### Exercise directions
Pull out the items below word for word, starting at the line that contains "メルマガ登録はこちら (425, 139)" and stopping after the line that contains "RANKING (361, 100)". Leave the pictures out of your answer.

### Dataset rows
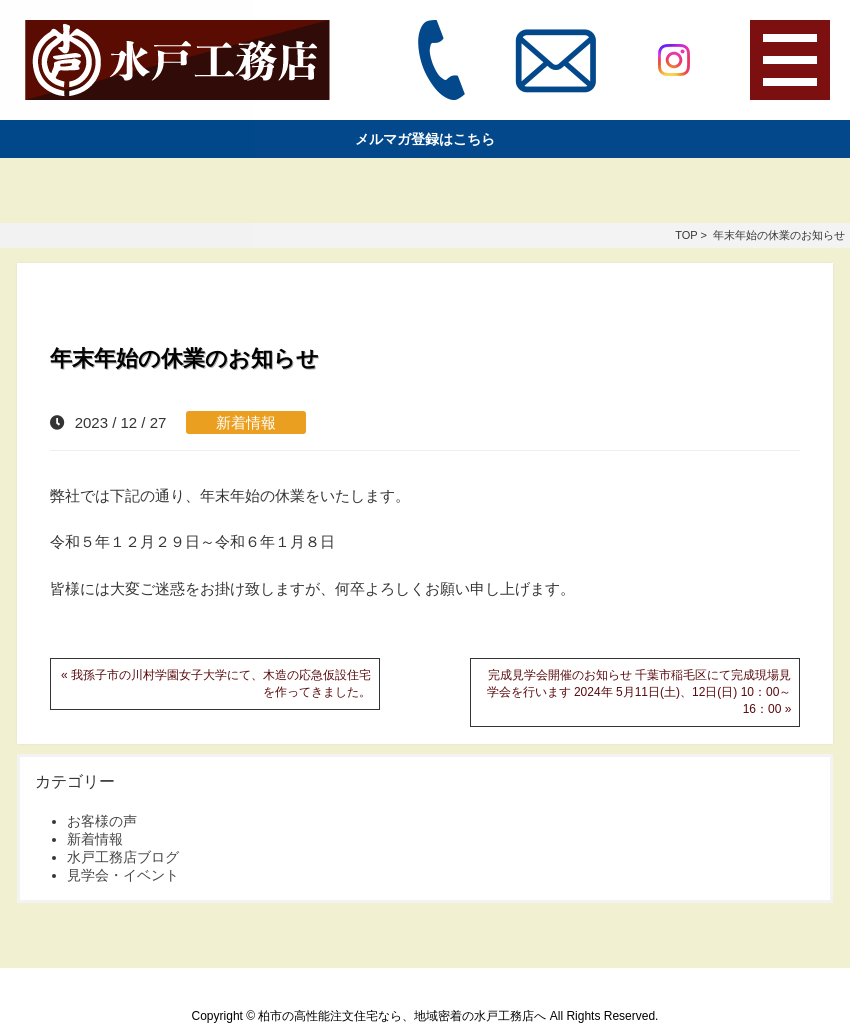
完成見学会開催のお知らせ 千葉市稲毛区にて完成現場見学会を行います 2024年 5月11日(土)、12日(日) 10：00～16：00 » (639, 692)
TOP (686, 235)
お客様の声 (102, 821)
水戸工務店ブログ (123, 857)
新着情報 (246, 422)
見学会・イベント (123, 875)
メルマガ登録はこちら (425, 139)
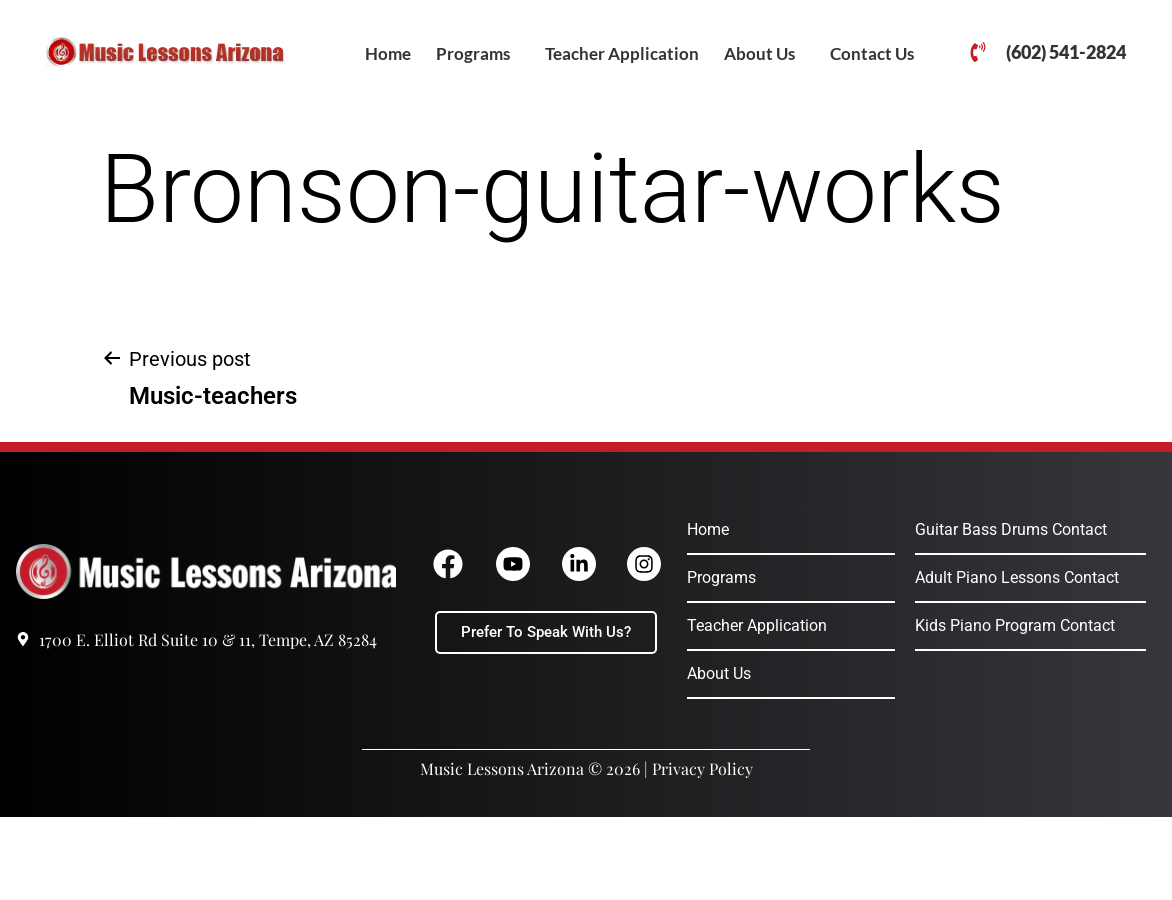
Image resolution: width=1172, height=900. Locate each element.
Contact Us (872, 53)
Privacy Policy (702, 768)
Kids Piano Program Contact (1015, 625)
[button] (478, 53)
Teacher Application (622, 53)
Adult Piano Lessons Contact (1017, 577)
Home (388, 53)
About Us (759, 53)
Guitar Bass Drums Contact (1011, 529)
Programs (473, 53)
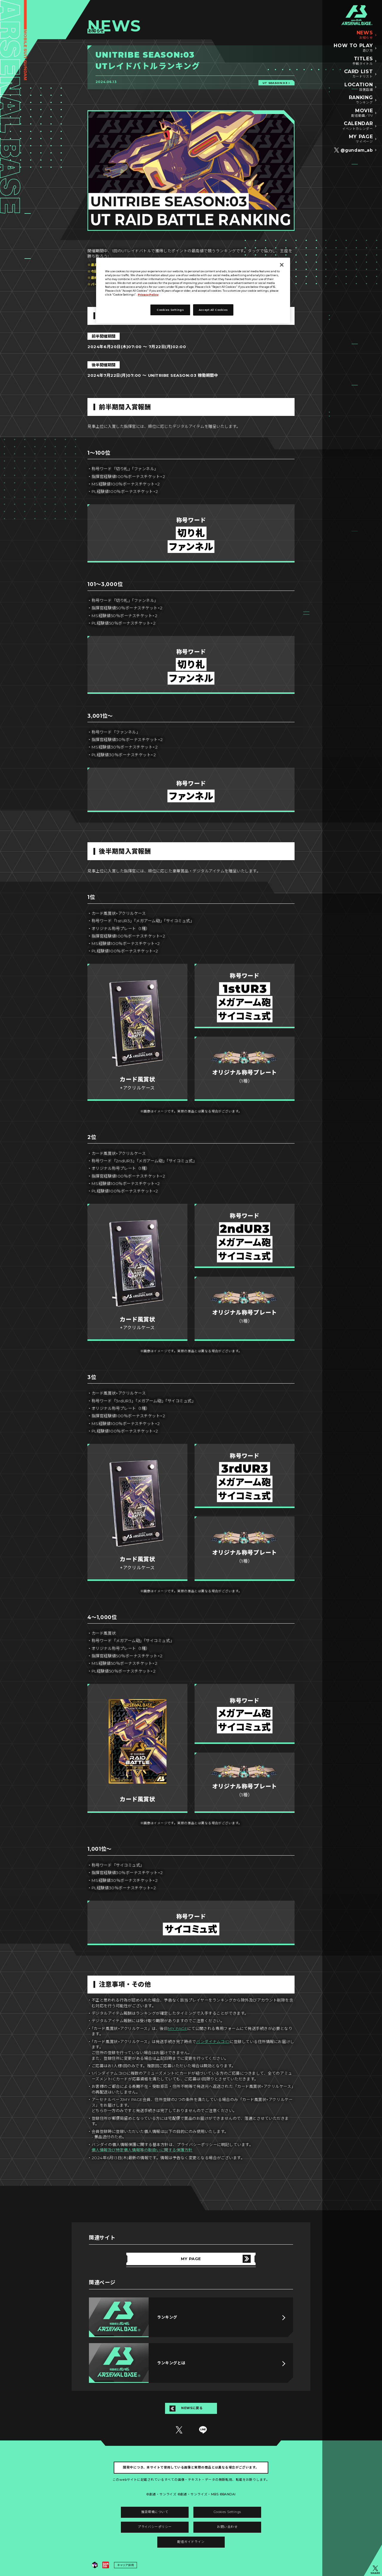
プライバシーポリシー (155, 2527)
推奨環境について (154, 2512)
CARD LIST (358, 74)
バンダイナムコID (212, 2041)
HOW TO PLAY (353, 48)
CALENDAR (357, 126)
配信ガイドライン (190, 2542)
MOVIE (362, 113)
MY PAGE (361, 139)
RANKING (361, 100)
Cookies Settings (227, 2512)
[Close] (281, 264)
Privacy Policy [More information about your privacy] (148, 294)
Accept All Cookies (213, 309)
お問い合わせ (227, 2527)
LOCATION (358, 87)
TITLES (362, 61)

### Task response
メルマガ登録はこちら (425, 139)
Image resolution: width=1172, height=900. Locate each element.
Contact Us (872, 53)
Privacy Policy (702, 768)
Kids Piano Program Contact (1015, 625)
[button] (478, 53)
Teacher Application (622, 53)
Adult Piano Lessons Contact (1017, 577)
Home (388, 53)
About Us (759, 53)
Guitar Bass Drums Contact (1011, 529)
Programs (473, 53)
プライバシーポリシー (155, 2527)
推奨環境について (154, 2512)
CARD LIST (358, 74)
バンダイナムコID (212, 2041)
HOW TO PLAY (353, 48)
CALENDAR (357, 126)
配信ガイドライン (190, 2542)
MOVIE (362, 113)
MY PAGE (361, 139)
RANKING (361, 100)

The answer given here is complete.